A guinada tech do Boticário vem a reboque de uma complexidade crescente para entender o cliente, cujos gostos e desejos mudam com a rapidez de um vídeo do TikTok. “O comportamento do consumidor mudou drasticamente, e nós precisamos estar atentos a essas mudanças”, diz Miguel Krigsner, fundador do Grupo Boticário. “Uma empresa como a nossa tem de ser totalmente apaixonada pelo varejo. O consumidor é a razão da nossa existência.”
O Grupo Boticário tem motivos de sobra para comemorar o momento da empresa. Em 2021, o faturamento de 18,1 bilhões de reais foi 15% superior ao do ano anterior. O resultado veio num momento de inflação beirando os 10% e perda do poder de compra do brasileiro — perfumes costumam estar entre os primeiros a serem cortados da lista de desejos. A expansão em 2021 não foi algo isolado: em nove anos, a empresa triplicou a receita. Além disso, as fontes de receita cresceram. Na última década, o grupo saiu de uma marca para sete.
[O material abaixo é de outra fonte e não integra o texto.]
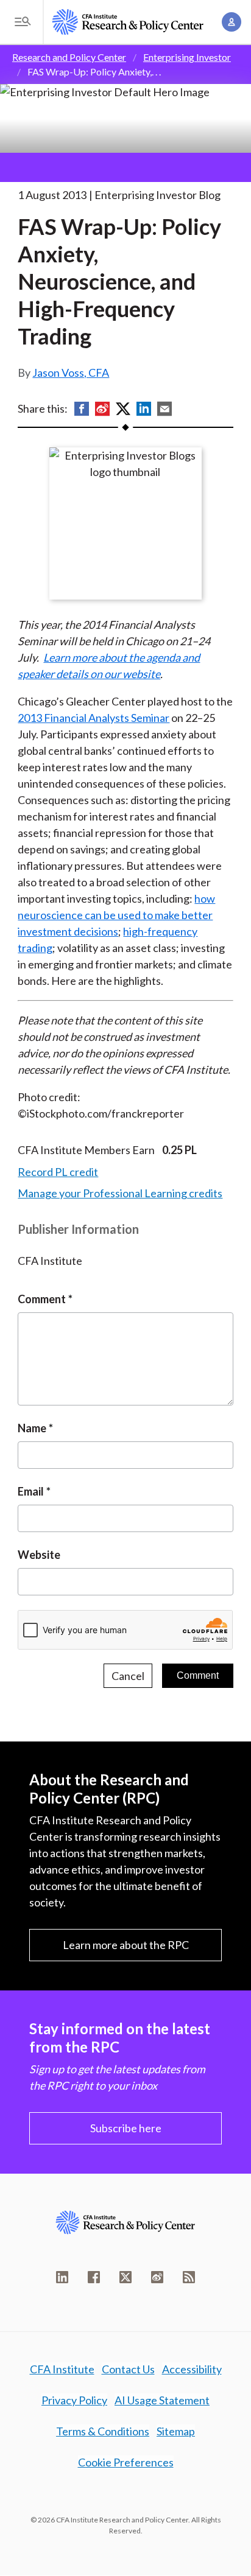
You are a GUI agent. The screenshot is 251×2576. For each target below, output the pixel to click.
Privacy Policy (74, 2400)
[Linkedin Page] (62, 2277)
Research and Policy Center (69, 57)
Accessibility (192, 2369)
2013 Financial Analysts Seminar (93, 717)
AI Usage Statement (162, 2400)
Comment (42, 1299)
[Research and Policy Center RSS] (189, 2277)
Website (39, 1554)
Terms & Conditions (102, 2431)
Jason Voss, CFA (70, 372)
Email (31, 1491)
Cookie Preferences (126, 2462)
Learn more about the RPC (126, 1944)
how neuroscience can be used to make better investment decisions (116, 915)
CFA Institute (62, 2369)
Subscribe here (125, 2128)
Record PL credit (58, 1171)
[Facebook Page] (94, 2277)
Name (32, 1428)
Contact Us (128, 2369)
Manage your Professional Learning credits (120, 1193)
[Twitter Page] (125, 2277)
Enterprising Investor (187, 57)
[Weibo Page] (157, 2277)
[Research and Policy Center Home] (128, 22)
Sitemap (176, 2431)
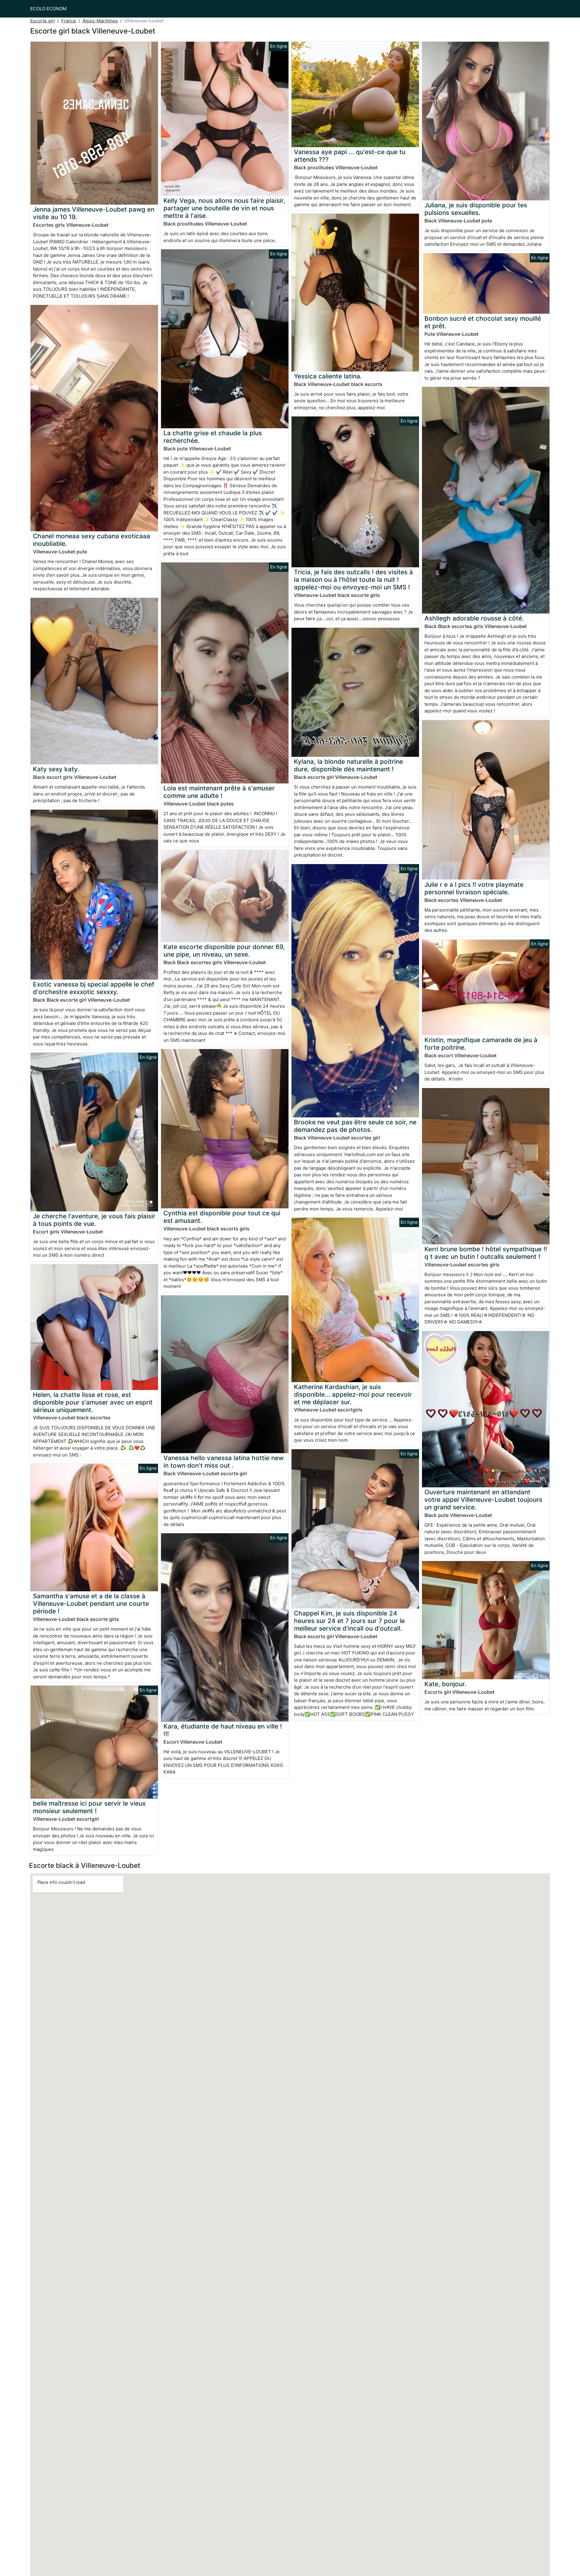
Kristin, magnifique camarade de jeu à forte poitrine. (480, 1043)
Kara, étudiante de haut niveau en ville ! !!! (222, 1730)
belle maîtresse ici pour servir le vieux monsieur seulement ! (89, 1807)
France (68, 21)
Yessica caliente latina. (328, 376)
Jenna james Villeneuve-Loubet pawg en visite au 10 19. (93, 213)
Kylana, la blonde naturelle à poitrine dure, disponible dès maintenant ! (348, 765)
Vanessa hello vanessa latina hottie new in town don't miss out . (223, 1461)
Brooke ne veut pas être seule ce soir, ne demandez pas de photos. (355, 1125)
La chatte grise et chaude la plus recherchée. (212, 436)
Além do Boticário, estão no portfólio Eudora, de vendas diretas, Vult, de cosméticos populares, Quem Disse, Berenice?, de itens de beleza voltados para os mais moderninhos, The Beauty Box, focada em produtos de marcas internacionais, Beleza na Web, um e-commerce, e OUi, de alta perfumaria.
Tudo isso elevou o investimento a patamares inéditos. Neste ano, o Boticário deve investir 900 milhões de reais, alta de 30% sobre 2021 e o triplo de 2020. Boa parte será aplicada num upgrade completo da fábrica no Paraná, a primeira do grupo. (Há também uma planta em Camaçari, na Bahia.) Por trás do movimento está a intenção do grupo de acelerar a diversificação do portfólio. Desde 2014, o número de produtos dobrou: hoje são mais de 9.600.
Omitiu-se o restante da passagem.